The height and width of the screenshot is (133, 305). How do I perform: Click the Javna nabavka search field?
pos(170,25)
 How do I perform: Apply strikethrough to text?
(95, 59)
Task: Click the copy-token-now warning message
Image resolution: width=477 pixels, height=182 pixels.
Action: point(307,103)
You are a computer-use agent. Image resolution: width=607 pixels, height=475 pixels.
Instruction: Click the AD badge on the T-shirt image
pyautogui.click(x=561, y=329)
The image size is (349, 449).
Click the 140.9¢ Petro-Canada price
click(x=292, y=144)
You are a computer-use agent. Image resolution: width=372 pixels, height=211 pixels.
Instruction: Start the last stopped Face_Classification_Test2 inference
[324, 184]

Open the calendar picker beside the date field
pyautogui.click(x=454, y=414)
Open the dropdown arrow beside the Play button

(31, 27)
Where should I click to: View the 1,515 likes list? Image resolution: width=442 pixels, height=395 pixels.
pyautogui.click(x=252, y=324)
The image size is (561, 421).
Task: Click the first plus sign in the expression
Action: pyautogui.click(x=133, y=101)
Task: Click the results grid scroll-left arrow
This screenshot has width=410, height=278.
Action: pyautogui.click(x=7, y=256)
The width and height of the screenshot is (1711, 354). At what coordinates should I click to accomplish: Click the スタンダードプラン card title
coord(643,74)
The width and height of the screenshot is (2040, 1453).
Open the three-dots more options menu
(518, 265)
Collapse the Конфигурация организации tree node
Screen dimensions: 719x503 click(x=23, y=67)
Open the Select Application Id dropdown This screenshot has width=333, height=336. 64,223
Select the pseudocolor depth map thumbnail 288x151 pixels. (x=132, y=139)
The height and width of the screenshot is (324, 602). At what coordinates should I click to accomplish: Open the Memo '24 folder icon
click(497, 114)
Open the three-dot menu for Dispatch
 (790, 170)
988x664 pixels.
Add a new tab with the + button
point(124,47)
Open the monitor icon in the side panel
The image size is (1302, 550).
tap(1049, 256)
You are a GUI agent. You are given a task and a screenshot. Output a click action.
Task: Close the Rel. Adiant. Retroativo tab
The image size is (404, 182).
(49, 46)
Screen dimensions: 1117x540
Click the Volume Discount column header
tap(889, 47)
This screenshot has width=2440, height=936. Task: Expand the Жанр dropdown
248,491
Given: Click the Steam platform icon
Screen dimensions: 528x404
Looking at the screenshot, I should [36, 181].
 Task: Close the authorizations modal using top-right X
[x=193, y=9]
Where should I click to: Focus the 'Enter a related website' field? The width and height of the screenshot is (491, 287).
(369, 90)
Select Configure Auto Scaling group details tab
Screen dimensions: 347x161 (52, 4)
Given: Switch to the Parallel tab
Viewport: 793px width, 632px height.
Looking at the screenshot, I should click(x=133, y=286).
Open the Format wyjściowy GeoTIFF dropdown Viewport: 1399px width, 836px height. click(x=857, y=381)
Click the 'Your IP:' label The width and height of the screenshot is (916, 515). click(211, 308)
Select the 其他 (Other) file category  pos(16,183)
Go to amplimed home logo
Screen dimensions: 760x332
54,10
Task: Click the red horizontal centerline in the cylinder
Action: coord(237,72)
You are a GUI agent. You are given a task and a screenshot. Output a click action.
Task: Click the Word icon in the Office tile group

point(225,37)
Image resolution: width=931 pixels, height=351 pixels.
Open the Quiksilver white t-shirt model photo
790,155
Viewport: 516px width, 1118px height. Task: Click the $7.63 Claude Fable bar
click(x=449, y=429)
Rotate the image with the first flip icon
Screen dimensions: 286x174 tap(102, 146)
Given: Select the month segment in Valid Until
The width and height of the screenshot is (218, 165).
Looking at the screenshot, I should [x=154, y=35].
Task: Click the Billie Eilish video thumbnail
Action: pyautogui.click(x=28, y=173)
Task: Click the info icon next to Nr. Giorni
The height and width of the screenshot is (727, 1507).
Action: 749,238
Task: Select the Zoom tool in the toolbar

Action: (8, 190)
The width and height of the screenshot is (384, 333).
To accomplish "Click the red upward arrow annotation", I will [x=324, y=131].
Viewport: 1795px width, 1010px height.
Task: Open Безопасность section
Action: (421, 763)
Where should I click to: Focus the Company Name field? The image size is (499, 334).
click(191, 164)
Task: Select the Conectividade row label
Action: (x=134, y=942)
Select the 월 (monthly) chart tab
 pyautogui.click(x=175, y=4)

Short exercise> Copy out the records from the line containing "The image size is (349, 449)." through the line containing "tap(1049, 256)", both of those lines included, reproducing each one without change.

The solution>
The image size is (349, 449).
Click the 140.9¢ Petro-Canada price
click(x=292, y=144)
You are a computer-use agent. Image resolution: width=372 pixels, height=211 pixels.
Instruction: Start the last stopped Face_Classification_Test2 inference
[324, 184]

Open the calendar picker beside the date field
pyautogui.click(x=454, y=414)
Open the dropdown arrow beside the Play button

(31, 27)
Where should I click to: View the 1,515 likes list? Image resolution: width=442 pixels, height=395 pixels.
pyautogui.click(x=252, y=324)
The image size is (561, 421).
Task: Click the first plus sign in the expression
Action: pyautogui.click(x=133, y=101)
Task: Click the results grid scroll-left arrow
This screenshot has width=410, height=278.
Action: pyautogui.click(x=7, y=256)
The width and height of the screenshot is (1711, 354). At what coordinates should I click to accomplish: Click the スタンダードプラン card title
coord(643,74)
The width and height of the screenshot is (2040, 1453).
Open the three-dots more options menu
(518, 265)
Collapse the Конфигурация организации tree node
Screen dimensions: 719x503 click(x=23, y=67)
Open the Select Application Id dropdown This screenshot has width=333, height=336. 64,223
Select the pseudocolor depth map thumbnail 288x151 pixels. (x=132, y=139)
The height and width of the screenshot is (324, 602). At what coordinates should I click to accomplish: Open the Memo '24 folder icon
click(497, 114)
Open the three-dot menu for Dispatch
 (790, 170)
988x664 pixels.
Add a new tab with the + button
point(124,47)
Open the monitor icon in the side panel
The image size is (1302, 550).
tap(1049, 256)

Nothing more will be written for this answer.